La tristeza romántica, su impavidez, no son ajenas a nuestra época. La actual no es tan imaginativa como aquélla, no es puramente mental. Pero hoy se cuenta con la irradiación proteica de los cambios tecnológicos, que en forma virtual materializan la imaginación, volviéndola palpable. Los románticos volvieron a la primitiva relación entre lo humano y lo divino simbolizándola en su confrontación con los dioses a través de un héroe cerebral, el genio. No olvidaron a su ancestro ni abandonaron sus predilecciones, inclinaciones y secretas inspiraciones influidas por los místicos medievales. Se auto suministraron lecturas amontonadas, visiones multifacéticas de pintores inflamados por impresiones fantásticas o de otro mundo, alterados tanto como ensimismados. Padecieron la melancolía que produce el vivir atento a los dramas, a las teatralizaciones y pantomimas de la desgracia tanto como a las de la falsa felicidad. Y reservaron el uso de la metáfora como instrumento que alude a la realidad inocultable, a la denuncia tanto como a la sublimación.

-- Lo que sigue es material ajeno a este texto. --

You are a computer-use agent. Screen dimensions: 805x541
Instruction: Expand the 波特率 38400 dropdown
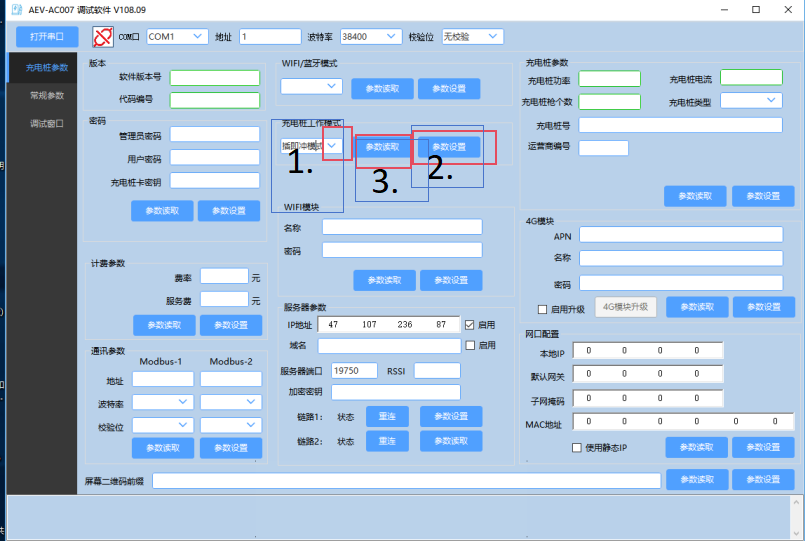pyautogui.click(x=369, y=37)
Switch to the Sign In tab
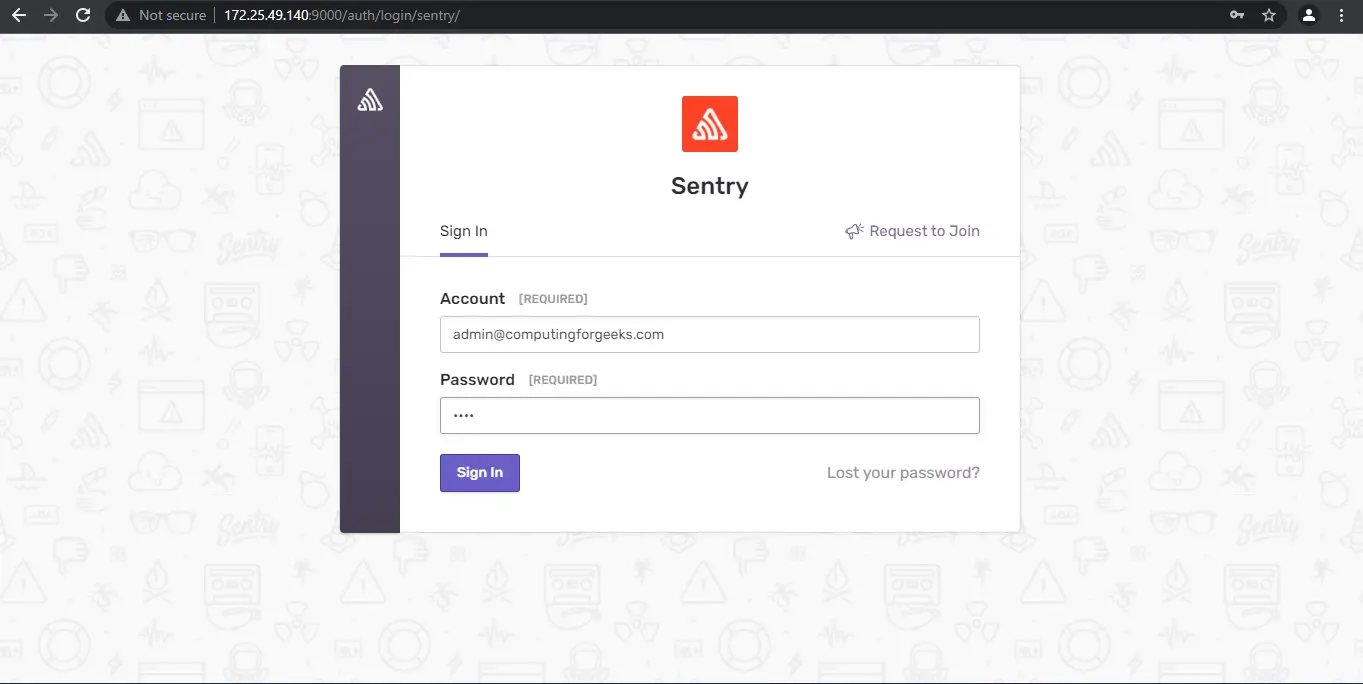 coord(463,230)
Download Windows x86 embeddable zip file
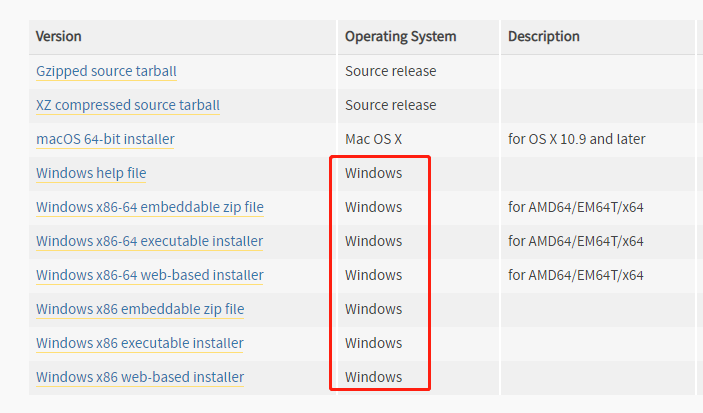 140,309
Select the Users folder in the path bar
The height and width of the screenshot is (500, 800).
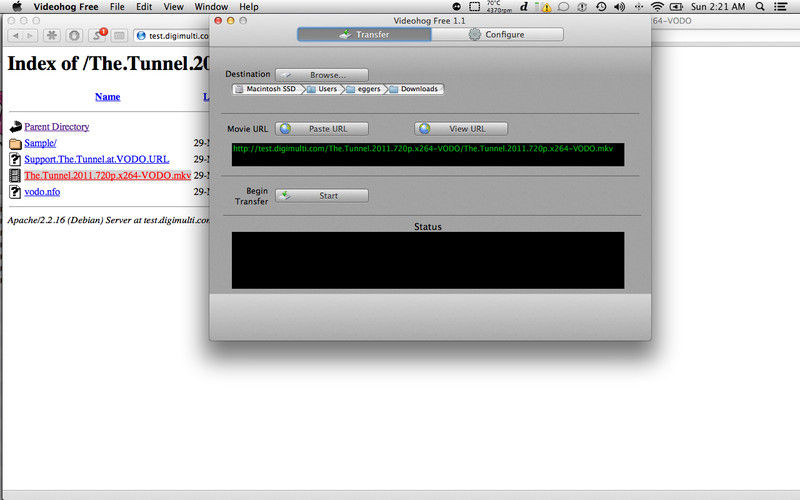(322, 89)
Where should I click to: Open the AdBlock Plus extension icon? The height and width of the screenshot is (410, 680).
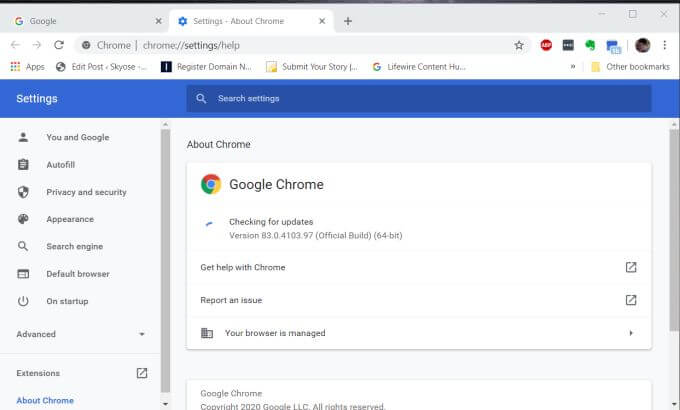click(x=546, y=45)
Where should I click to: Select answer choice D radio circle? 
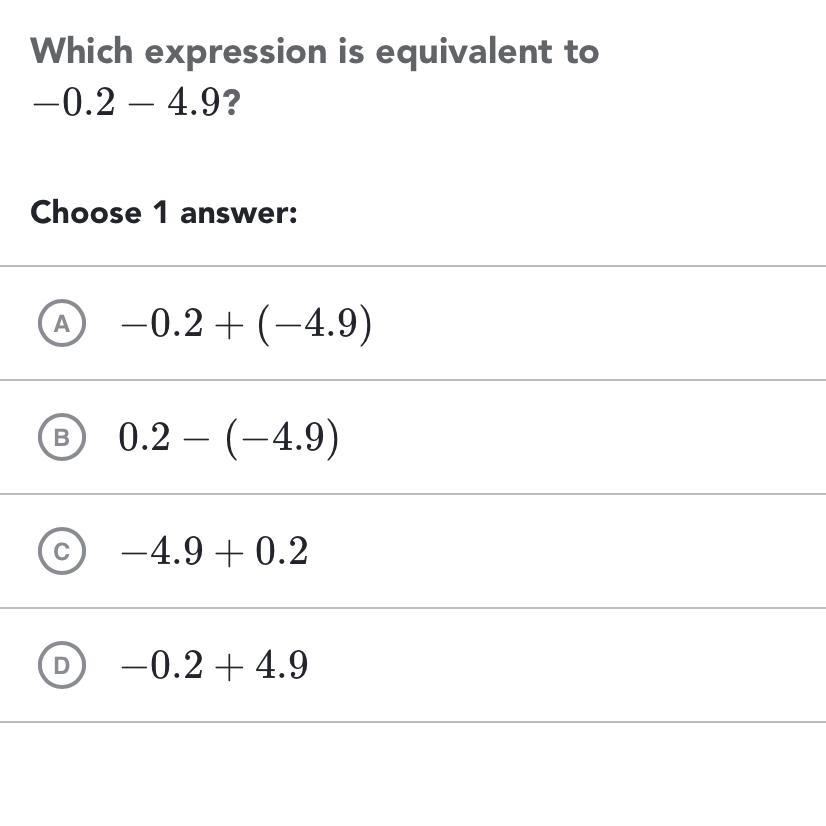pos(62,666)

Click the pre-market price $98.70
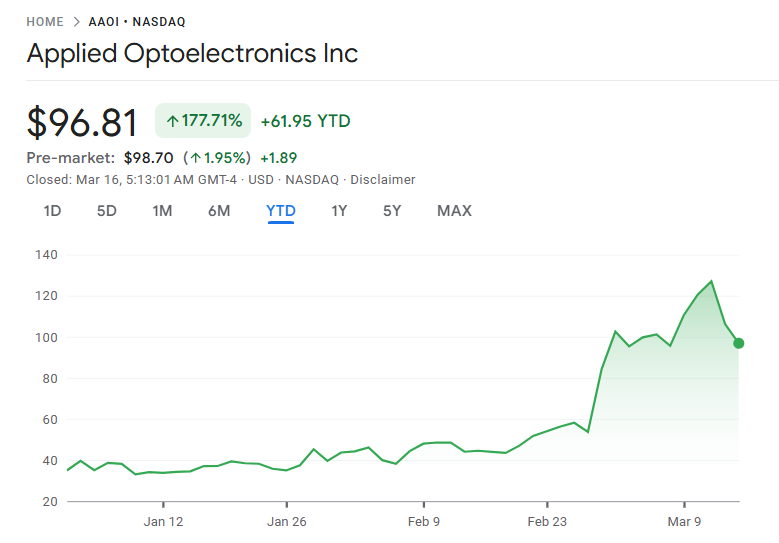click(x=149, y=158)
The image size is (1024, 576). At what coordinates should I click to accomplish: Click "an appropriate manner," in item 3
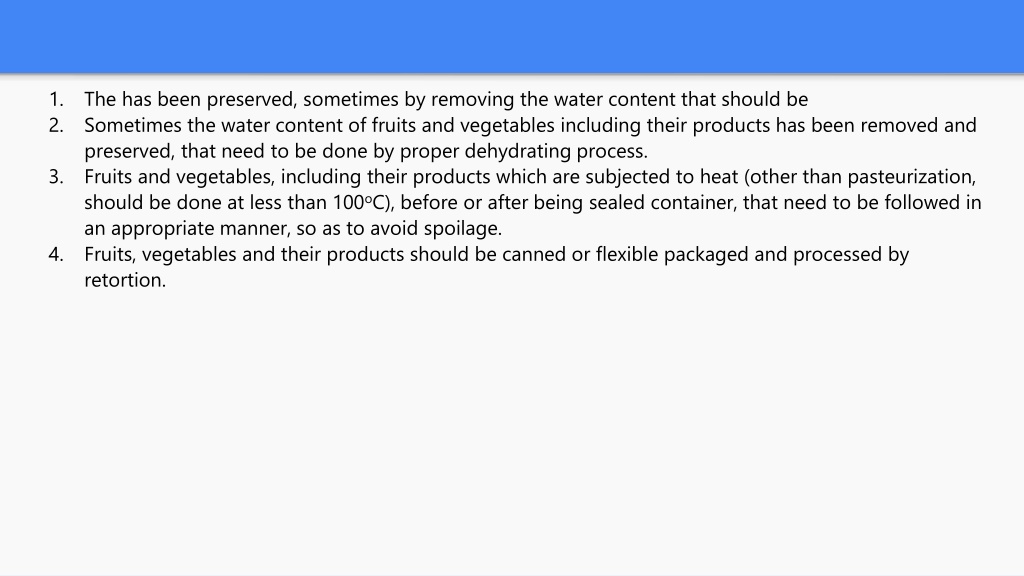click(x=187, y=229)
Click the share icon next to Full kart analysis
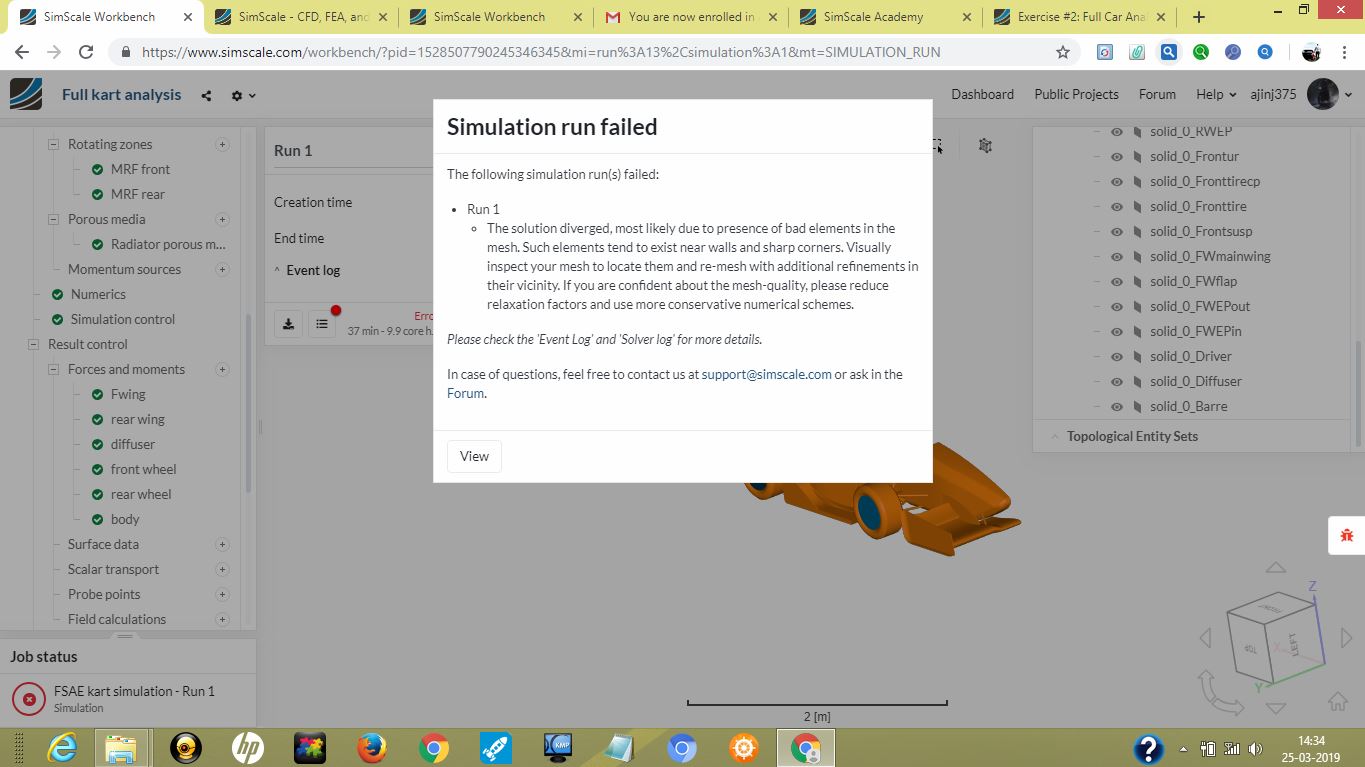Viewport: 1365px width, 767px height. coord(205,94)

El cuadro no es ajeno a nuestra época. El romanticismo decimonónico agranda y concentra; la posteridad vigésimo secular achica y estira. Las dos direcciones principales de los ideales toman por senderos diferentes. Si de acuerdo a los primeros la sensibilidad se vuelve sobre sí misma, internaliza e implosiona en la subjetividad, en el ámbito de sus posibilidades autónomas de expansión y desarrollo, de acuerdo a los segundos la sensibilidad sale de sus círculos subjetivos, se externaliza y explaya en la realidad descarnada. El arte achica y estira hoy las tramas tejidas por el Romanticismo, pero el hilo es el mismo. No es creíble la razón desnuda, desde la Ilustración, no se busca liberarla por la fe ni ha surgido una fuerza más poderosa. Desde fines del siglo XVIII existe la intención, solapada o no, de reformar o modificar la materia prima, pero no de cambiarla por otra. Las coordenadas son las de siempre, con el gran muro positivista que produjo el evolucionismo, el materialismo y la economía de mercado. Hoy se comprueba una vuelta a aquellas coordenadas, una vez sufrido el desastre de las guerras, los enfrentamientos ideológicos y el horror de las migraciones. Se ha comprobado que no hay una nueva senda trazada ni el despertar en un mundo diferente.

 



REFERENCIAS:

BERLIN, Isaiah (2000). “Las raíces del romanticismo”, Madrid, Taurus.
CASABLANCAS, Benet (2020). “Paisajes del Romanticismo musical”, Barcelona, Galaxia Gutenberg.
CORTÉS GABAUDAN, Helena (2020). “Fausto o la insatisfacción del hombre moderno”, Madrid, conf. Fundación Juan March (Web).
CRANSTON, Maurice (1997). “El romanticismo”, Barcelona, Grijalbo Mondadori.
ESCHENBURG, Barbara & GÜSSOW, Ingeborg (2002). “Los maestros de la pintura occidental”, Eslovenia, Taschen.
GIRARD, René (1963). “Mentira romántica y verdad novelesca”, Caracas, Universidad Central de Venezuela.
GUERRERO, Luis Juan (1954). “Qué es la belleza”, Buenos Aires, Editorial Columba.
SAFRANSKI, Rüdiger (2013). “Schiller o la invención del idealismo alemán”, Buenos Aires, Tusquets.
SALA ROSE, Rosa (2014). “Thomas Mann, la vida sobre la barrera”, Madrid, conferencia Fundación Juan March (Web).
WINCKELMANN, Johann (1958). Lo bello en el arte, Buenos Aires, Nueva Visión.